A Rolls-Royce aircraft engine during the Hannover Messe industrial trade fair, Germany, in March 2025. Credit: Ronny Hartmann/AFP via Getty Images.

Rolls-Royce Holdings (LSE:RR.) is today firmly established in the FTSE 100 index top 10 after its shares and those of BAE Systems broke new ground in another strong session for the defence and aerospace sector.

The engines giant touched a record 862p, while BAE Systems (LSE:BA.) traded above 1,900p for the first time as the heavyweight pair left the FTSE 100 within 85 points of March’s all-time high.

Their latest rises followed comments by NATO secretary-general Mark Rutte that he expects member countries will next month agree a defence spending target equivalent to 5% of GDP.

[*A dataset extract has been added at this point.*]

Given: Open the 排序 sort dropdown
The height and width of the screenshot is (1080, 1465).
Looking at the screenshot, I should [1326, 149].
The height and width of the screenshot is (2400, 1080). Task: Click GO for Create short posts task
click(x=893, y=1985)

His comments fuelled an already strong month for Rolls and BAE after they were lifted by the defence and security pact that formed a key part of the EU-UK trade deal signed on 19 May.

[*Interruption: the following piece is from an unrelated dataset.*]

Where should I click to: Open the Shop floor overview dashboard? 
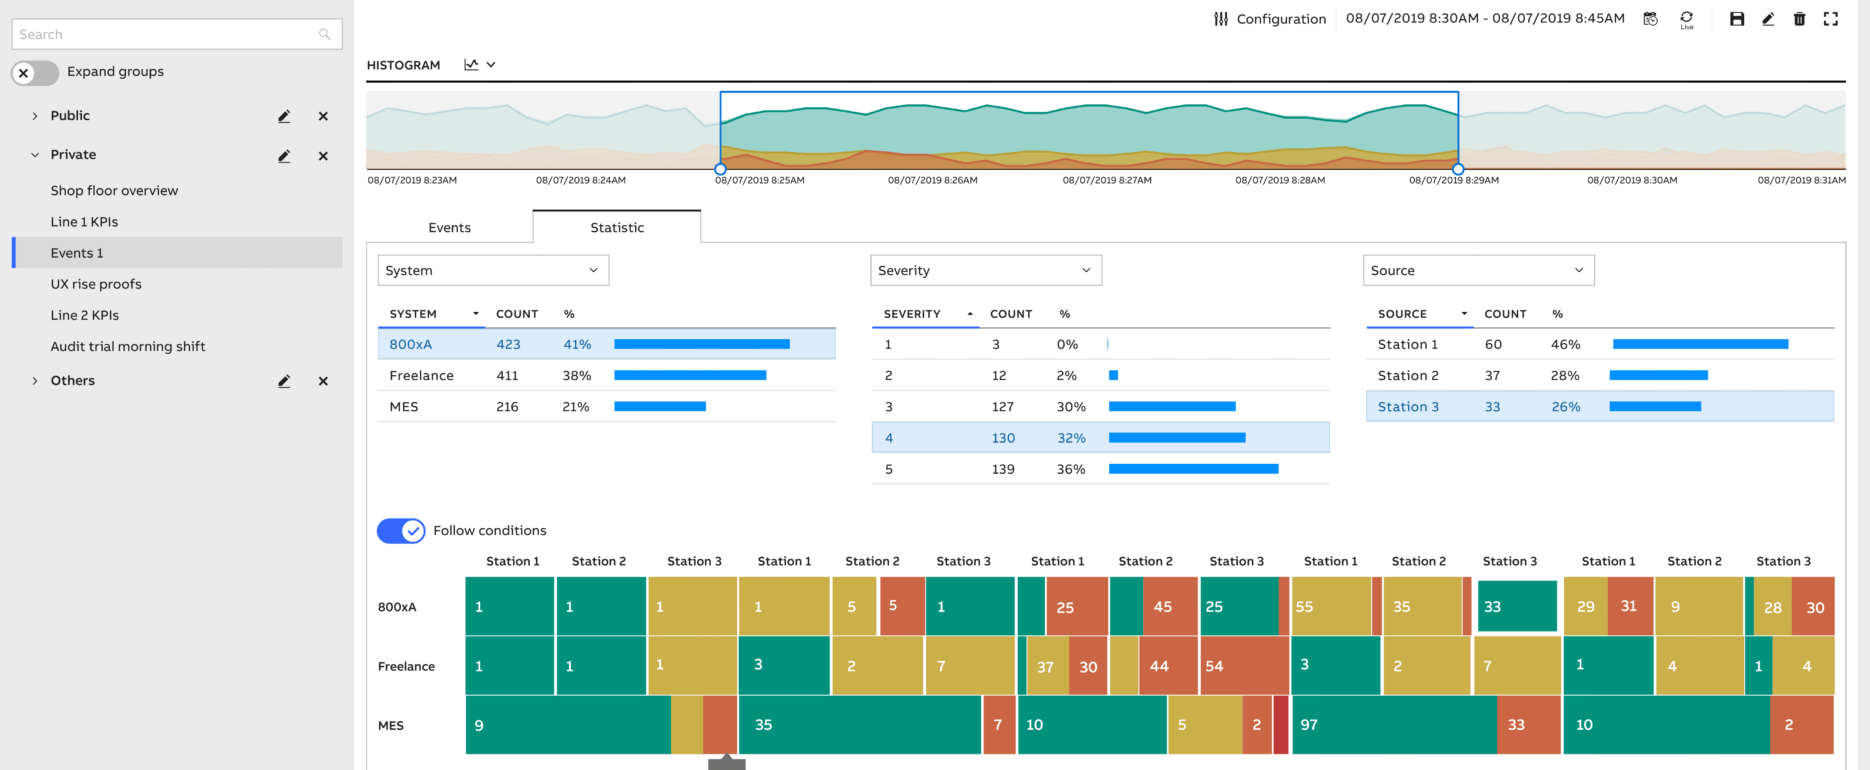pos(114,191)
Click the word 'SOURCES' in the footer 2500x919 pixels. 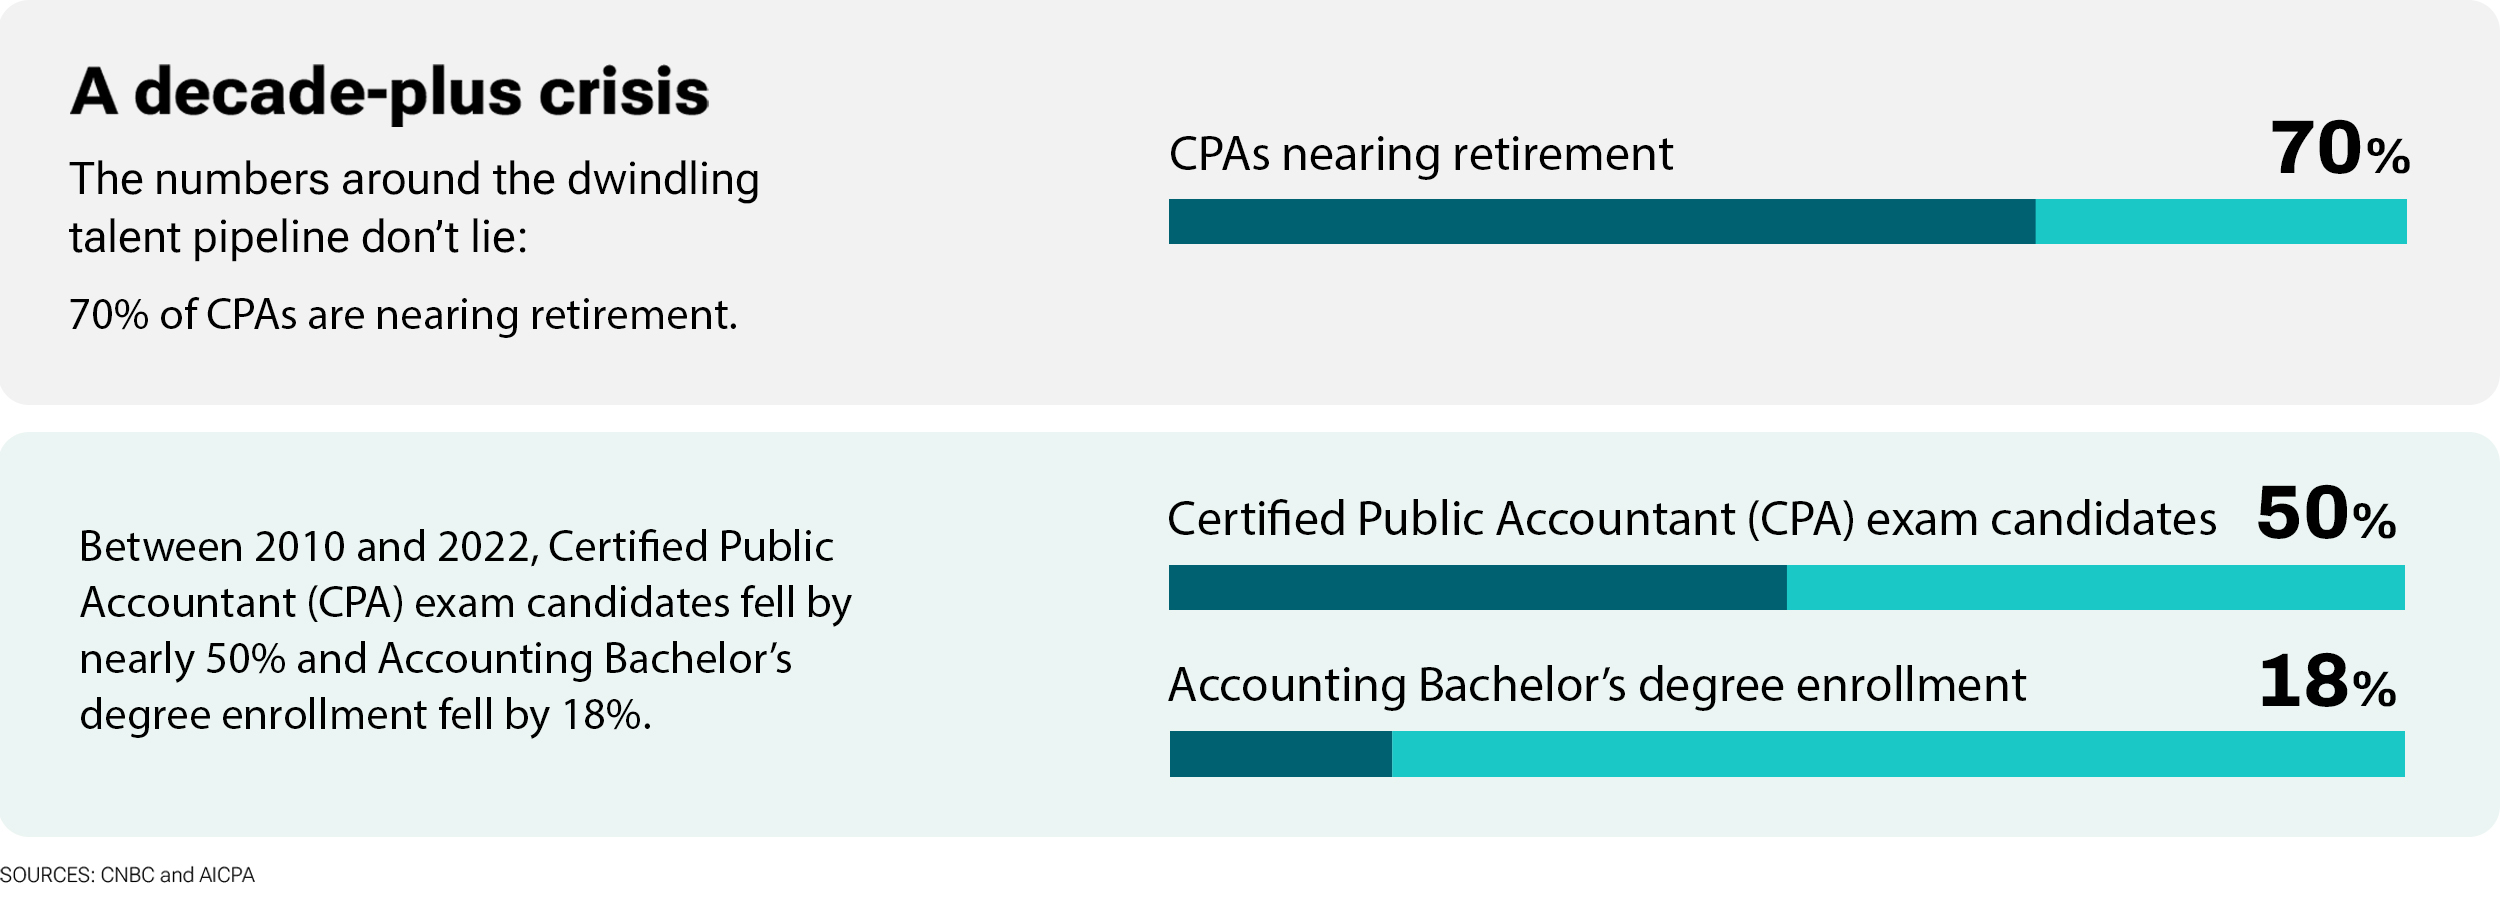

In a review of the sector ahead of next month’s Paris Air Show, Bank of America pointed out today that defence valuation multiples have re-rated 40% year-to-date as investors now have increased conviction in the duration of the EU defence cycle.

It adds that the sector is expected to deliver about 12.5% organic top-line growth between 2024 and 2028, which compared with about 5% in 2017-21.

The bank said: “Valuations are significantly elevated versus history. Yet to us, this is justified given the mid- to long-term growth outlook of the sector.”

In civil aerospace, it has a target price for Rolls of 1,150p after noting that the Derby-based company continues to trade at a material discount to the sector.

It added: “We believe there is still scope to close the valuation gap as Rolls delivers on its 2025 guidance and we get more colour on the capital allocation approach of the group beyond 2025.”

BAE shares have advanced by more than 25% since their post-tariffs low of 1,497p on 7 April and by more than 60% in a year when the company has closed its valuation gap to US peers.

The advance has propelled BAE’s market capitalisation to about £55.8 billion, good enough for 12th place in the list of largest FTSE 100 companies.

Rolls is currently worth £71.3 billion, having overtaken the likes of GSK (LSE:GSK) and BP (LSE:BP.) on its way to becoming the London market’s eighth-largest stock.

It is on the brink of overhauling British American Tobacco (LSE:BATS) in seventh and is not far behind £77 billion-valued RELX (LSE:REL) in fifth. The big four are AstraZeneca (LSE:AZN), HSBC Holdings (LSE:HSBA), Shell (LSE:SHEL) and Unilever (LSE:ULVR).

Rolls shares were less than 100p in early 2023, when newly appointed chief executive Tufan Erginbilgic likened the engines giant to a “burning platform”.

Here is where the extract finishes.